(Saved entries)
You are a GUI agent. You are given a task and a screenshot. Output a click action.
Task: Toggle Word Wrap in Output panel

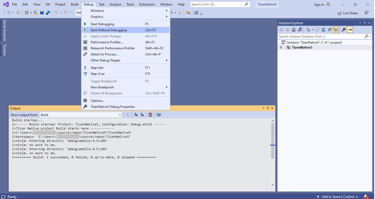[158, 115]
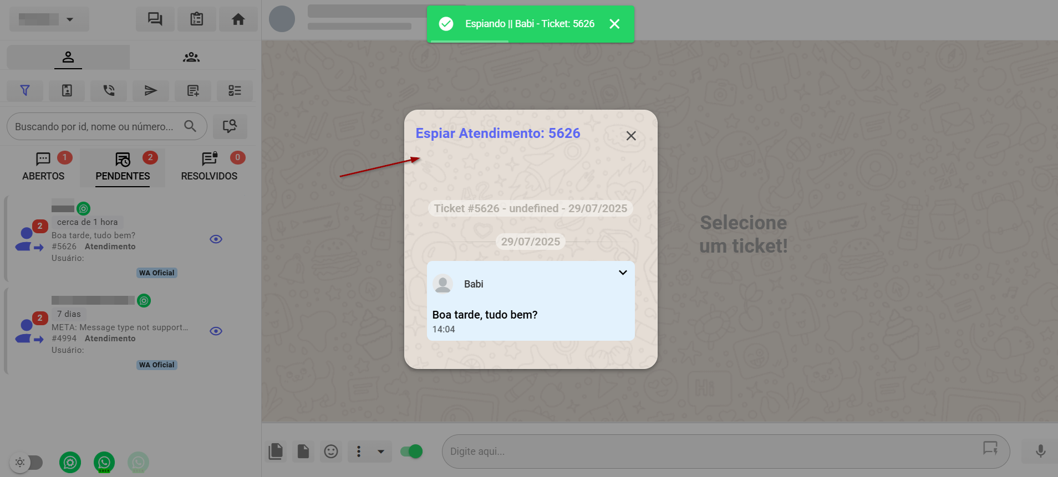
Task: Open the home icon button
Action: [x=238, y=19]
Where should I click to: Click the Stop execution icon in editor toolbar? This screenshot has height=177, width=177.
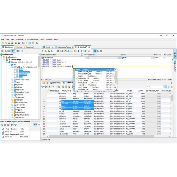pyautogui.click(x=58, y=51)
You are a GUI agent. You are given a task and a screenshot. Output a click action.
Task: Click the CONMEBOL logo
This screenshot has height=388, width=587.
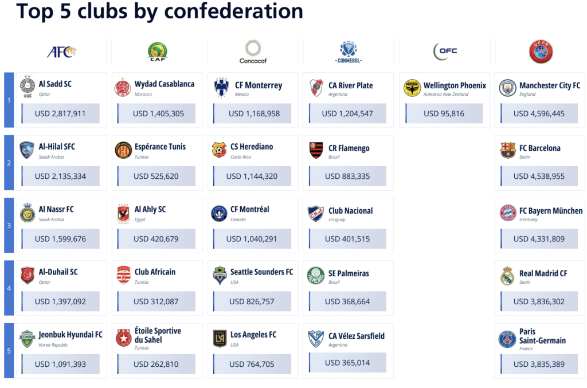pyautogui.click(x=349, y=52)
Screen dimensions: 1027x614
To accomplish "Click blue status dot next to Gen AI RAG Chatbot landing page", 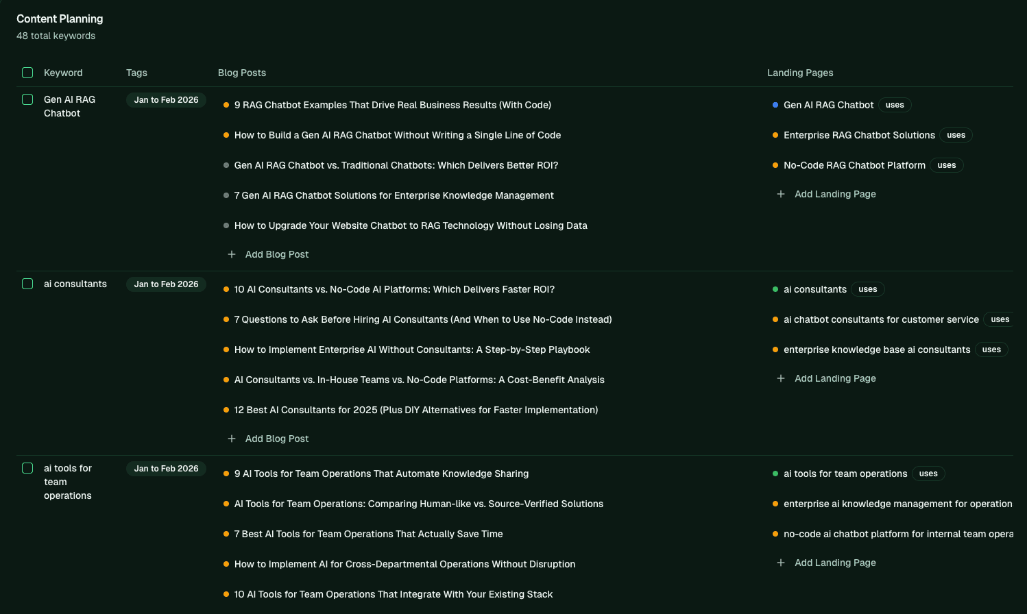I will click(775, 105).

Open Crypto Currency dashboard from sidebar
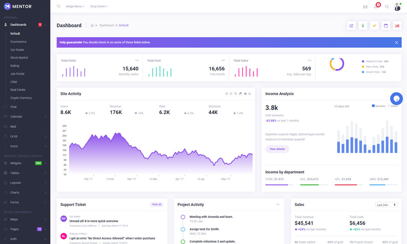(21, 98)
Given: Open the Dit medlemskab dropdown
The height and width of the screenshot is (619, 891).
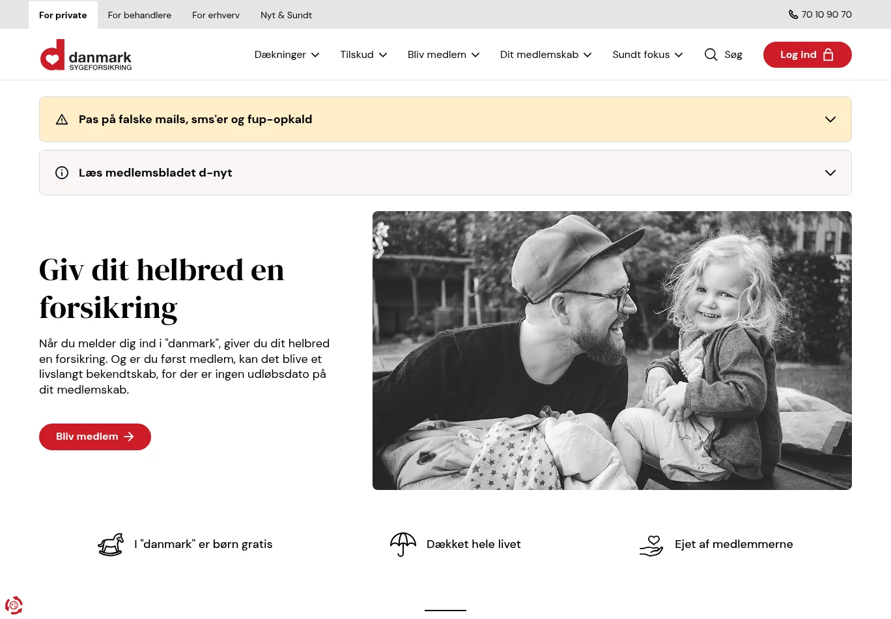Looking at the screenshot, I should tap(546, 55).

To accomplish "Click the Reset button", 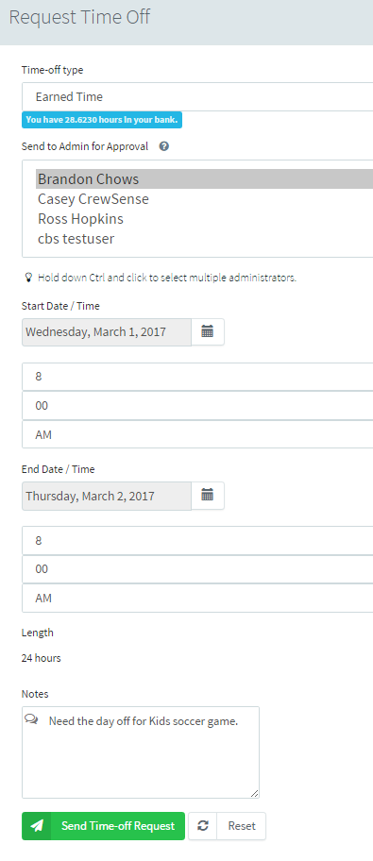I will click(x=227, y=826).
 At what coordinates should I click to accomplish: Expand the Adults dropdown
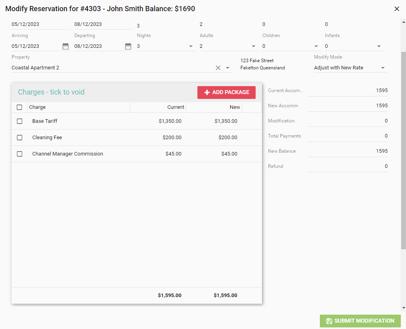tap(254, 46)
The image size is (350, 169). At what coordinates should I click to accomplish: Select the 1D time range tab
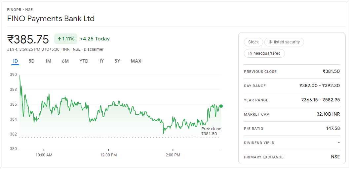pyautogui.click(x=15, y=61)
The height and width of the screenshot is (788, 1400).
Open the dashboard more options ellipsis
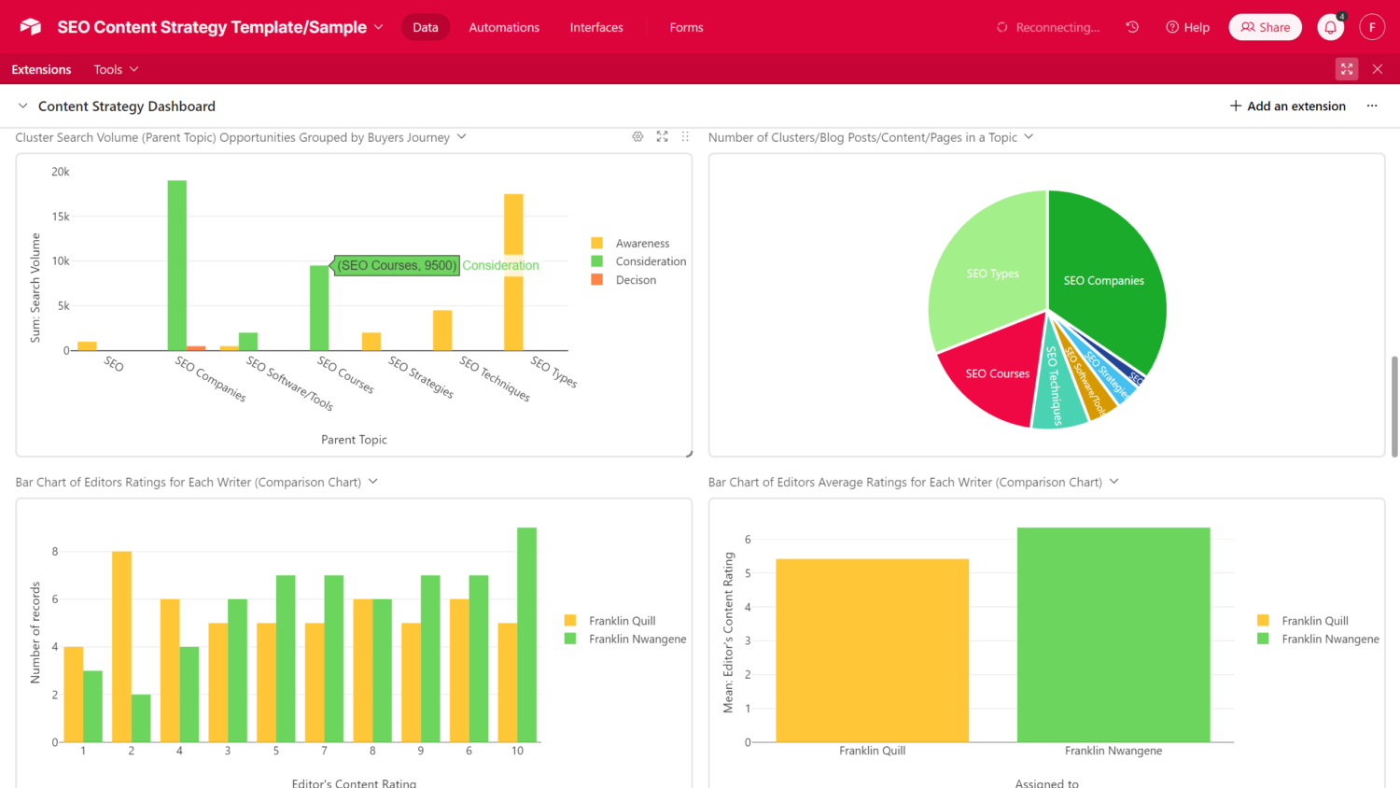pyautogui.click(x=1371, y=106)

=== WORK REQUEST ===
From the line containing "The height and width of the screenshot is (788, 1400)." through the last line of the data above, write out every line word for word, and nothing else. Do not include the pictures.

=== TASK RESULT ===
The height and width of the screenshot is (788, 1400).
Open the dashboard more options ellipsis
pyautogui.click(x=1371, y=106)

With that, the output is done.